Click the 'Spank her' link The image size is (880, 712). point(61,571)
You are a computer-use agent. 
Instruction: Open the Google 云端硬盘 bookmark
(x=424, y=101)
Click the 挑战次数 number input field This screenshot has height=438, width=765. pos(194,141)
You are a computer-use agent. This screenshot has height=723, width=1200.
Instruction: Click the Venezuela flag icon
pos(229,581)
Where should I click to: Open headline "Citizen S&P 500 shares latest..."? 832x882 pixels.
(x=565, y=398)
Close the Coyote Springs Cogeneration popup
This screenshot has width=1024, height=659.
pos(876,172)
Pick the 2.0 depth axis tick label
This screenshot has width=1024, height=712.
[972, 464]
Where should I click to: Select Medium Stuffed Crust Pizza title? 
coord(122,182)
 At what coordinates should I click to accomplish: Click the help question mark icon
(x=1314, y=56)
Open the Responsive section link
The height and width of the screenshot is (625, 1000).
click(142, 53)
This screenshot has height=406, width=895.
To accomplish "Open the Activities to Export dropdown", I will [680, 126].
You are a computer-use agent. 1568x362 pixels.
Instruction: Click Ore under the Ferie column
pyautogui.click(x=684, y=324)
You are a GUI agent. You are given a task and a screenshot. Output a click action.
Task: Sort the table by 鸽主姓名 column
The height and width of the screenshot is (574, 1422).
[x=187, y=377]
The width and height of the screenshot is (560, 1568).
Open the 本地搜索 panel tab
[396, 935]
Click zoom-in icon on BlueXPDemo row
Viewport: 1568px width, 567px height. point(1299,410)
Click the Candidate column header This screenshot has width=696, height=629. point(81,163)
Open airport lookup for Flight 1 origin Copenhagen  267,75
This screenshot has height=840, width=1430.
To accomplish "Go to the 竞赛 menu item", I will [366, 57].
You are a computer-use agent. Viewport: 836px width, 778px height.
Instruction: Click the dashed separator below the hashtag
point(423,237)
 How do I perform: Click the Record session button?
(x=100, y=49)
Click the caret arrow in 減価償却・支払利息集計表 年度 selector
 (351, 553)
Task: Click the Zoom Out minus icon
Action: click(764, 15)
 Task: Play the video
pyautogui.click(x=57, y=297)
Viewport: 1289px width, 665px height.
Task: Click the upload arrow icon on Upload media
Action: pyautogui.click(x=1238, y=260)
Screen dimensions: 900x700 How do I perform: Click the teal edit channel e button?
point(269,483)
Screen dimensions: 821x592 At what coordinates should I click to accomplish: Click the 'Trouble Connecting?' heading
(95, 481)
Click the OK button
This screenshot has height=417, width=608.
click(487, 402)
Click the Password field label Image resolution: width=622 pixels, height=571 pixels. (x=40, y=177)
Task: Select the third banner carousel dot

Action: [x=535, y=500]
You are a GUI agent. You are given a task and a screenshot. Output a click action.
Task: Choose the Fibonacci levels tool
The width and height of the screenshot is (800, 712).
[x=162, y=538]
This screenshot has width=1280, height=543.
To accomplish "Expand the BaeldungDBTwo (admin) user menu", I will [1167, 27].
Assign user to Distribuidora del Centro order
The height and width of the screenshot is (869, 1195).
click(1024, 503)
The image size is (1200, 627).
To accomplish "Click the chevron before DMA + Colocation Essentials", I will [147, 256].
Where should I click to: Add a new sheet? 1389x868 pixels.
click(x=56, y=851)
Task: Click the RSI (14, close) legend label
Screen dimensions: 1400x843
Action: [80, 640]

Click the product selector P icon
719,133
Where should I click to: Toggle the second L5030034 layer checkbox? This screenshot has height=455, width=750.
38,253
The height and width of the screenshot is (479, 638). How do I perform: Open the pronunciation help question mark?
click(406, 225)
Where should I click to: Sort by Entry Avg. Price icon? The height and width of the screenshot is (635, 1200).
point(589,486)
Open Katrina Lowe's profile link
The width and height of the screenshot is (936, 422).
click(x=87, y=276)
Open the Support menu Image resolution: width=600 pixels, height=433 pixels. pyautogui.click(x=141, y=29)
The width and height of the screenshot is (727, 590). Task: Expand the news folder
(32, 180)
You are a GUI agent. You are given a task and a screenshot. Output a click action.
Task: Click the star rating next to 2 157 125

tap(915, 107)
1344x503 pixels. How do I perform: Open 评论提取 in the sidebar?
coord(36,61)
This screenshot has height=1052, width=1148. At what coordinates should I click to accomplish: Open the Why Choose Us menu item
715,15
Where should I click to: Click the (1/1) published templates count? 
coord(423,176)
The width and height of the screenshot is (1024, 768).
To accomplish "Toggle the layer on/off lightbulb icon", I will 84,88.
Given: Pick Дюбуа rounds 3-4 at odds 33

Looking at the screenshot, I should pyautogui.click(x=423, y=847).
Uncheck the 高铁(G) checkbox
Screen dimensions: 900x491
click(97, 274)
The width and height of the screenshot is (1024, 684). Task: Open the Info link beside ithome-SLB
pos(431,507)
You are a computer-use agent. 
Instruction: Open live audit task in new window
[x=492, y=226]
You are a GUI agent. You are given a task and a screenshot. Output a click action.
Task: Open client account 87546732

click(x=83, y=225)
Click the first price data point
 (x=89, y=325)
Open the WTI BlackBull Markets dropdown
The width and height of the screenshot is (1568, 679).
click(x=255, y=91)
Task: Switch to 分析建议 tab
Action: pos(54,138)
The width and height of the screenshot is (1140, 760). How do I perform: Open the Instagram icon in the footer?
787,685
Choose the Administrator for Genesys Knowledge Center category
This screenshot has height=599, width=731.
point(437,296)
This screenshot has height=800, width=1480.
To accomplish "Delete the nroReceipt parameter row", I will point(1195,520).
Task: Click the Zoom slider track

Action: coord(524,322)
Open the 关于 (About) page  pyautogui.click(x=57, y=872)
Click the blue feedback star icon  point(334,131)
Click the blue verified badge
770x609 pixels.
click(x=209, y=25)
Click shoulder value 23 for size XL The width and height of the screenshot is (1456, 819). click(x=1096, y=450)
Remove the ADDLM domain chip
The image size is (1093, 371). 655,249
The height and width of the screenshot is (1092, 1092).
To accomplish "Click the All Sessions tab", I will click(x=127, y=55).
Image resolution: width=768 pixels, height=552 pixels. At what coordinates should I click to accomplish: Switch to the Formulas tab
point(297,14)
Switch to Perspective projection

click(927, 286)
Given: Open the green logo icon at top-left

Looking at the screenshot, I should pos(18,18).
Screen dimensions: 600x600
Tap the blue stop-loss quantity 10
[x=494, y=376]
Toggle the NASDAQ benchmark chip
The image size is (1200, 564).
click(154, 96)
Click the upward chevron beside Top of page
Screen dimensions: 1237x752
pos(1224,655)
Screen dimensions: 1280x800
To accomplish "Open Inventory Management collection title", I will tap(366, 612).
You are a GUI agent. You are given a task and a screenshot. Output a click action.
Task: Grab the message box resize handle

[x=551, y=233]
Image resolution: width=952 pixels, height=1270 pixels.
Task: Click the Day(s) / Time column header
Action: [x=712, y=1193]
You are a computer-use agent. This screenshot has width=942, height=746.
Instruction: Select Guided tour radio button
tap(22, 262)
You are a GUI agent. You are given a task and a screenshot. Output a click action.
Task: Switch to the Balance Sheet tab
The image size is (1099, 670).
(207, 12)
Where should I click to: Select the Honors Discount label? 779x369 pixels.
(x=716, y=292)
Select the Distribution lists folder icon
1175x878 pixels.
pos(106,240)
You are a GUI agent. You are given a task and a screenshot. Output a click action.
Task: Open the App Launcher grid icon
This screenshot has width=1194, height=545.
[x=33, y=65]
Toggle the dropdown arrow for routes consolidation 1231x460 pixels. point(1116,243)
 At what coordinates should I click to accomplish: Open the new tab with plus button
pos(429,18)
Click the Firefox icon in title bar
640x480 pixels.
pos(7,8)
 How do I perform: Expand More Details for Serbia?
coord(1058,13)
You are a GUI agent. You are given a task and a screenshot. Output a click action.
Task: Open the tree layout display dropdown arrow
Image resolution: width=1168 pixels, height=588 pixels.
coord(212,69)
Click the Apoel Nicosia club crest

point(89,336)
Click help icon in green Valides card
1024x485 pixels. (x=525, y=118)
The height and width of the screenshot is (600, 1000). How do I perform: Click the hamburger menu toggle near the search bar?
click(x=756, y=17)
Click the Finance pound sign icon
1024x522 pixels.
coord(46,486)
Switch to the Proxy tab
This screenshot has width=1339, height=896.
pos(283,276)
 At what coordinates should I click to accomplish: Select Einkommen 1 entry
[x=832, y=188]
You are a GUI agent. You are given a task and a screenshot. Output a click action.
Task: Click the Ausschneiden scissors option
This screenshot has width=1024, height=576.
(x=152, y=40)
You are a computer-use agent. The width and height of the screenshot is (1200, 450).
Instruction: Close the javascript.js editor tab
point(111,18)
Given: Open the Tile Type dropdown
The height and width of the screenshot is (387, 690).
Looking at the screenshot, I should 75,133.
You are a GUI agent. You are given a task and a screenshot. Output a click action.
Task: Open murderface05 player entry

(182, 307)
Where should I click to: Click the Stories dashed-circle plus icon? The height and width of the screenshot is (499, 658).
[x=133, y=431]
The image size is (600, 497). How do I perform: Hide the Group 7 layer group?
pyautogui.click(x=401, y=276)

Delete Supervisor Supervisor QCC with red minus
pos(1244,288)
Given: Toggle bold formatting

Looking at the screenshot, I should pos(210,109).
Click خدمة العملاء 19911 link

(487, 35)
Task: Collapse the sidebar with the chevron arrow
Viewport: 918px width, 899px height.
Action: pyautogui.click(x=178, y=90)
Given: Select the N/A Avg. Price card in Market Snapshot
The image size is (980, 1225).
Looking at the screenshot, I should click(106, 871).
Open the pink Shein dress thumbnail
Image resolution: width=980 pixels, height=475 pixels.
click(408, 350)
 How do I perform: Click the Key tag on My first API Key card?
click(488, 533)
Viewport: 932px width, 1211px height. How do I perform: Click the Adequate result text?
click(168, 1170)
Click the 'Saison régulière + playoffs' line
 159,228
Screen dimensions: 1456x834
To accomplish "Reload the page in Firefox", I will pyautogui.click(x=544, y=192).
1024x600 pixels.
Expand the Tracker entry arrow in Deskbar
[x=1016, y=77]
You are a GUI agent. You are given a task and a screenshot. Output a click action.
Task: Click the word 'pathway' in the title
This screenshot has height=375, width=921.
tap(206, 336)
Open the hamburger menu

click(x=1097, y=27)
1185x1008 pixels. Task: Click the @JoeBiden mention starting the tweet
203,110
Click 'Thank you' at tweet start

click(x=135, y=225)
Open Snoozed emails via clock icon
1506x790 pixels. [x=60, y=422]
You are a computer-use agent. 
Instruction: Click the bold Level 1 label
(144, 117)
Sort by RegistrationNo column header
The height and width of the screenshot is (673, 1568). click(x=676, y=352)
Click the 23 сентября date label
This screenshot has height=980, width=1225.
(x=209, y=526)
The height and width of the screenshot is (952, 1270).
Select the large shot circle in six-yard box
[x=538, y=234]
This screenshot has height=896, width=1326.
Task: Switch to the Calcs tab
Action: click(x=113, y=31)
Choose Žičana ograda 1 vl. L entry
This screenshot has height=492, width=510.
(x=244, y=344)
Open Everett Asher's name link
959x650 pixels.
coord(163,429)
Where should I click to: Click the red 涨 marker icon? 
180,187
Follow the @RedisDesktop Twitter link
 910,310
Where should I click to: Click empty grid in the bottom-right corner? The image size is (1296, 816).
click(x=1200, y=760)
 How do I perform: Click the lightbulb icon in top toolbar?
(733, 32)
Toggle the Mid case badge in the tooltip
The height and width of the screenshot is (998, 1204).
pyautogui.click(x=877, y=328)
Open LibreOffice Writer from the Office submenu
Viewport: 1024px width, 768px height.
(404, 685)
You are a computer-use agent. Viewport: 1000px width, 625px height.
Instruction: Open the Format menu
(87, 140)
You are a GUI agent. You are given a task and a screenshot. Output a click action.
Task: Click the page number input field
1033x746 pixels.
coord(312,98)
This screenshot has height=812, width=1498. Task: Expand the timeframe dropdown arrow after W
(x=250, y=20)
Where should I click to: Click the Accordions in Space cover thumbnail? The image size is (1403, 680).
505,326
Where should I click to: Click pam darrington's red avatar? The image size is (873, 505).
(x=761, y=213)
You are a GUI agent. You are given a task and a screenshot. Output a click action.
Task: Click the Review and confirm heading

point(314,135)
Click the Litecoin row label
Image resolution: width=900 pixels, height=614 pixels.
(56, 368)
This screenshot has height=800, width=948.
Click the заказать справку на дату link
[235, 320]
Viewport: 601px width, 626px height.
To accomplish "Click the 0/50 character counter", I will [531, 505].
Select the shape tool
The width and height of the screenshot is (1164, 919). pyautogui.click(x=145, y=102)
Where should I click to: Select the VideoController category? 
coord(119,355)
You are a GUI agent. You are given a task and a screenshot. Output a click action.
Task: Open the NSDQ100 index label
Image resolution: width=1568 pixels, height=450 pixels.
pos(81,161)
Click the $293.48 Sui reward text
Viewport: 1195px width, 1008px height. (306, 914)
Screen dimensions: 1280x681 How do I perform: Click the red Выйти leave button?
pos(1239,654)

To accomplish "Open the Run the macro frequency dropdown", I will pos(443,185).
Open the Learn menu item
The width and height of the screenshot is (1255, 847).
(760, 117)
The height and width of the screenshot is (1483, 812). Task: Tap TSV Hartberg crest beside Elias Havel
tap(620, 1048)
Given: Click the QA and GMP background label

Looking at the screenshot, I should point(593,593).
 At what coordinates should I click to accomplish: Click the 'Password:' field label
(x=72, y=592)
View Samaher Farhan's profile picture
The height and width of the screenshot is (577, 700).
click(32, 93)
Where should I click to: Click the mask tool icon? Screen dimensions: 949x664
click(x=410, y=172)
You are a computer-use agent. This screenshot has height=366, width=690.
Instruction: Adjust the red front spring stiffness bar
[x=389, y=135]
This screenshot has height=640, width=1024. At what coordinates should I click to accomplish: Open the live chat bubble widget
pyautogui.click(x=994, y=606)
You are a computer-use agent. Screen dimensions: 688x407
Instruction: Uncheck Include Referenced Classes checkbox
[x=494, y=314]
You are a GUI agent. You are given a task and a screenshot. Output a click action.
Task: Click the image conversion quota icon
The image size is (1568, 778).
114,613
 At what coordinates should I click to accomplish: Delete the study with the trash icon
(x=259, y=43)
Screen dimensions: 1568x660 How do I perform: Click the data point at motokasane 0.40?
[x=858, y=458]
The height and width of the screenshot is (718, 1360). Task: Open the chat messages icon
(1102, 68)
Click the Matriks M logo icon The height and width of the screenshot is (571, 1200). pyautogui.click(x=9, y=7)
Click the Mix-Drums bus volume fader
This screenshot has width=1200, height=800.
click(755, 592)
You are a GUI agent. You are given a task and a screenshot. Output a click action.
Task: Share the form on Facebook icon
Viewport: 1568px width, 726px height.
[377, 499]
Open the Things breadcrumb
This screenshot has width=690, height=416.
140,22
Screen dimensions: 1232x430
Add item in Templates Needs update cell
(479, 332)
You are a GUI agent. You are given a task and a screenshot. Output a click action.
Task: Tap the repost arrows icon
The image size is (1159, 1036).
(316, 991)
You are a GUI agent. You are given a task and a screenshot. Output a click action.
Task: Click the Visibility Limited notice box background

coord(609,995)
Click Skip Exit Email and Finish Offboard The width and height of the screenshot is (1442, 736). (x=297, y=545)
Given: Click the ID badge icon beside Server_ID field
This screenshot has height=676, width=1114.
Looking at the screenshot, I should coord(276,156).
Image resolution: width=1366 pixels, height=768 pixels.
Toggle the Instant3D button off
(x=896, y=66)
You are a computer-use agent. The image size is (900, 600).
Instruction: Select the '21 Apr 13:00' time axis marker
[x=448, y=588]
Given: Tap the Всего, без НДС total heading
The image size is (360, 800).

-- PROBLEM REQUIREMENTS --
Search the data above for the string "Firefox" and copy each line that has it.

-- EXERCISE RESPONSE --
Click the Firefox icon in title bar
To accomplish "Reload the page in Firefox", I will pyautogui.click(x=544, y=192).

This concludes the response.